# Assigned task
Copy each line of the records below that has "computer" in it.

# Dataset extract
((

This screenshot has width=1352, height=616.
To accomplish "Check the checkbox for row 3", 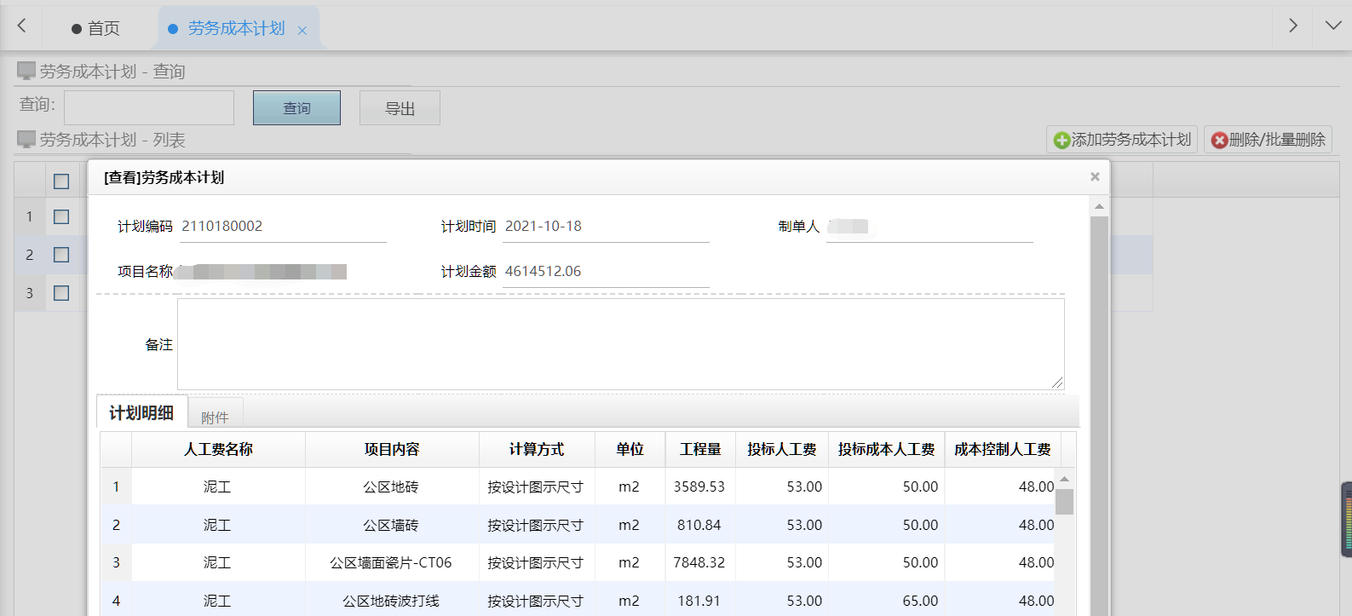I will [61, 293].
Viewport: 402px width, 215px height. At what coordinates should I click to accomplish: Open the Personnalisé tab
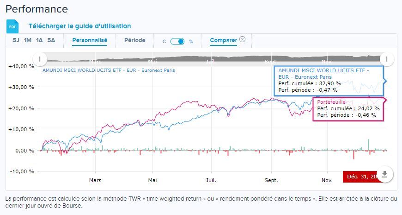tap(90, 40)
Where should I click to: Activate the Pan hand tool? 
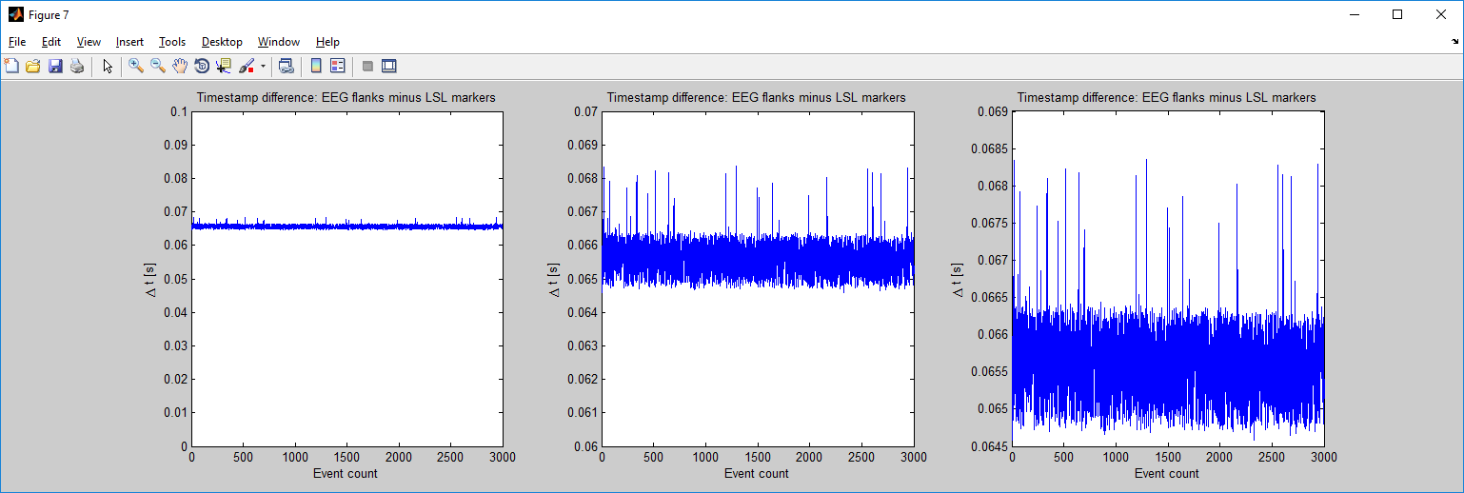(180, 67)

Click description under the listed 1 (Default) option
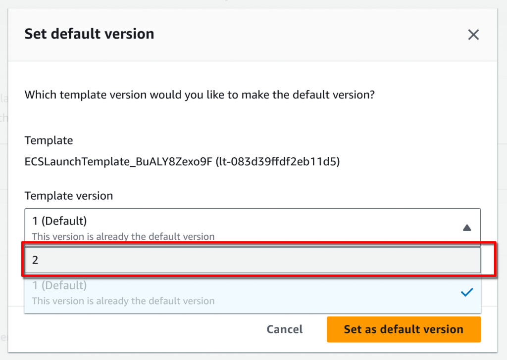tap(123, 301)
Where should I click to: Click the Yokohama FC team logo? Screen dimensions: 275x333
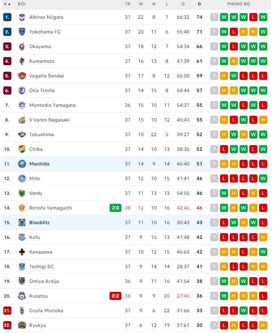(22, 32)
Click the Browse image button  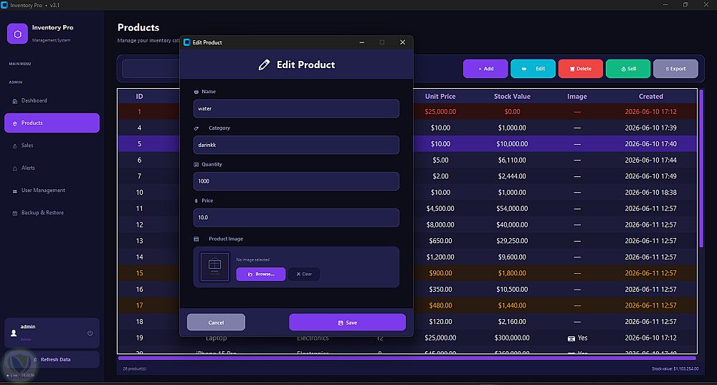[261, 274]
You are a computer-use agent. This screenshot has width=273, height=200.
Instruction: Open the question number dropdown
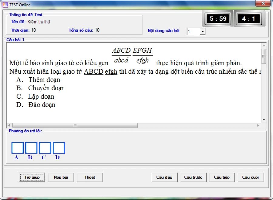click(x=202, y=32)
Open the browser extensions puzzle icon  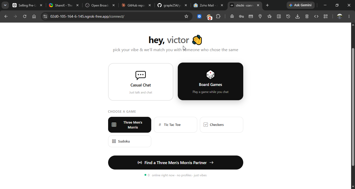coord(218,16)
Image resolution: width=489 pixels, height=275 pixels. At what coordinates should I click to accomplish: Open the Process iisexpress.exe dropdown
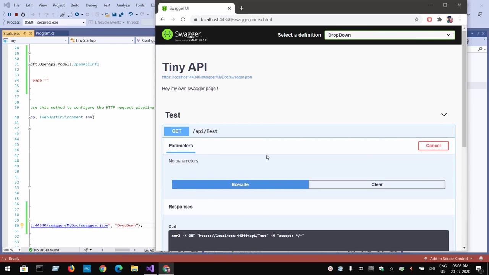pos(84,23)
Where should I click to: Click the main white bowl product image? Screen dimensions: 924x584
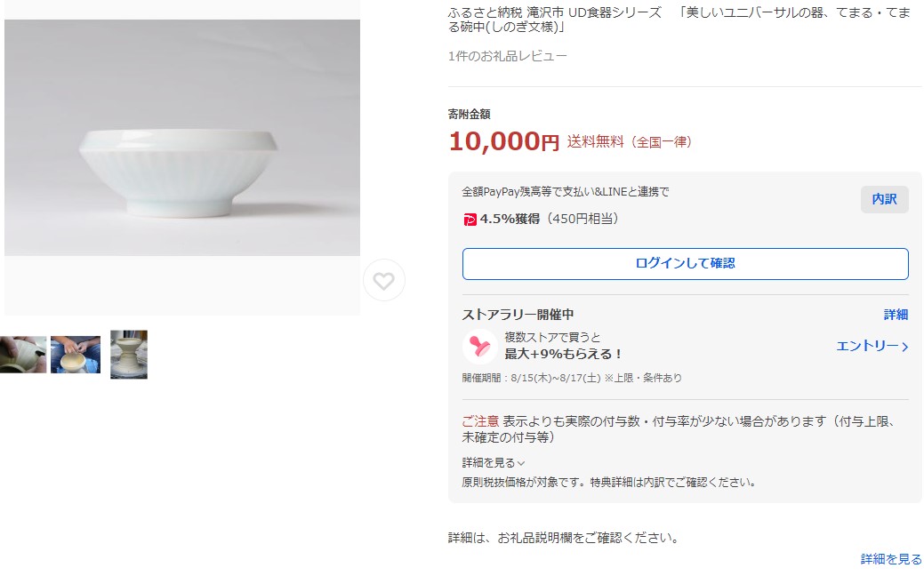click(x=182, y=138)
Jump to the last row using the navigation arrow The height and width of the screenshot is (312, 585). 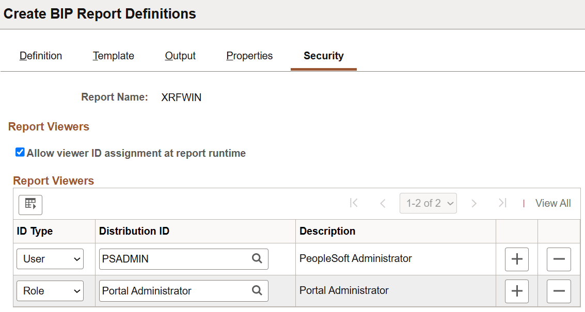502,203
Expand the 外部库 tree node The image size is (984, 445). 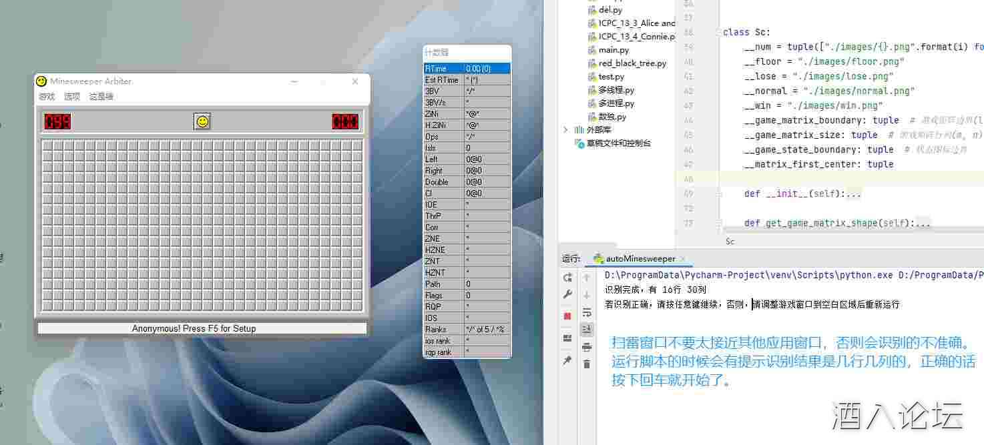(566, 130)
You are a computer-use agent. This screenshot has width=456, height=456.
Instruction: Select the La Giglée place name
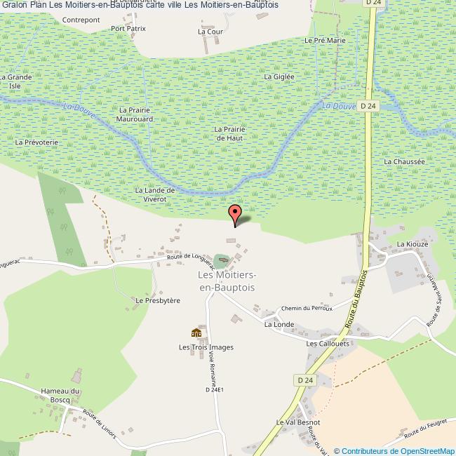(279, 76)
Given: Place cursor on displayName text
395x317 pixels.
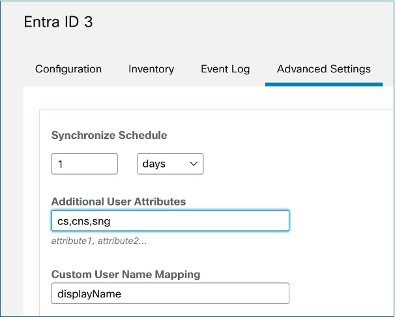Looking at the screenshot, I should (89, 294).
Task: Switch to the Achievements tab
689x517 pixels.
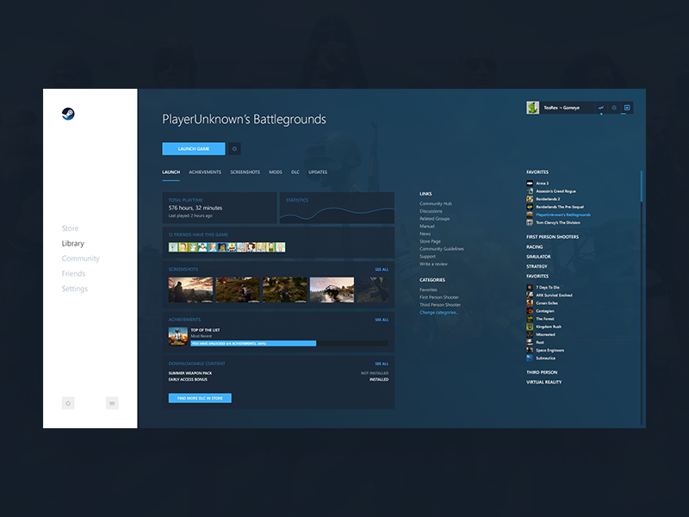Action: (x=205, y=172)
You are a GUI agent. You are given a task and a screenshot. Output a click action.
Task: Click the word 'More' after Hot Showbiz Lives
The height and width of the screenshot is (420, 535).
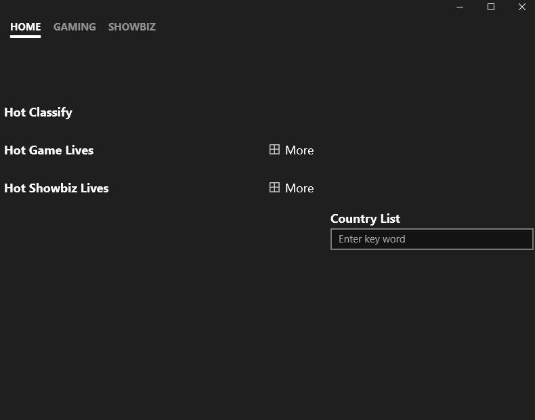coord(299,188)
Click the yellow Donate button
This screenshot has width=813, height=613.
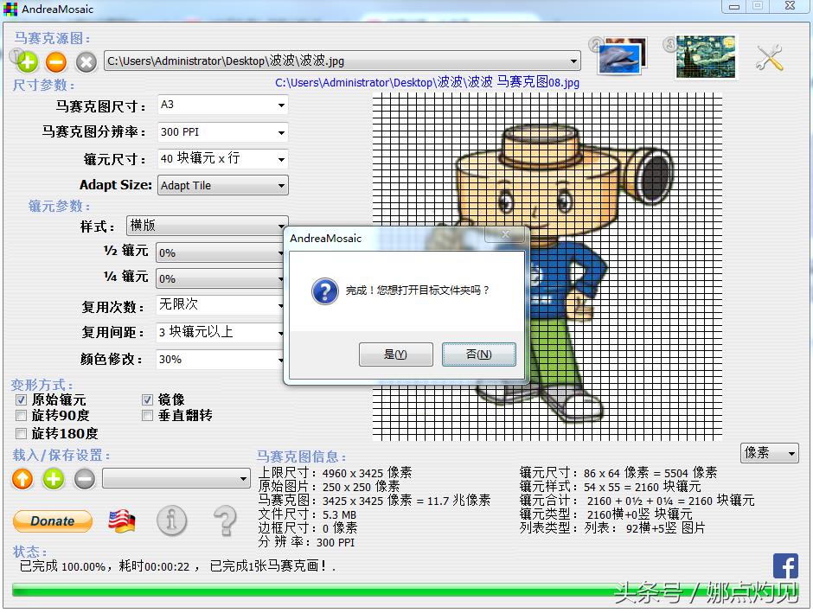pos(53,520)
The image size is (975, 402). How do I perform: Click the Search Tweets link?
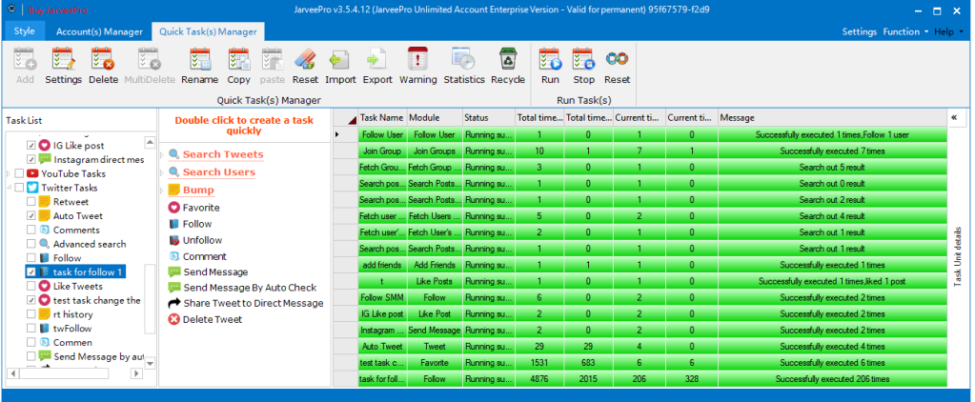[223, 154]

))

# Solution for this exercise
You are a computer-use agent. This screenshot has width=273, height=200.
You are a computer-use agent. This screenshot has width=456, height=456.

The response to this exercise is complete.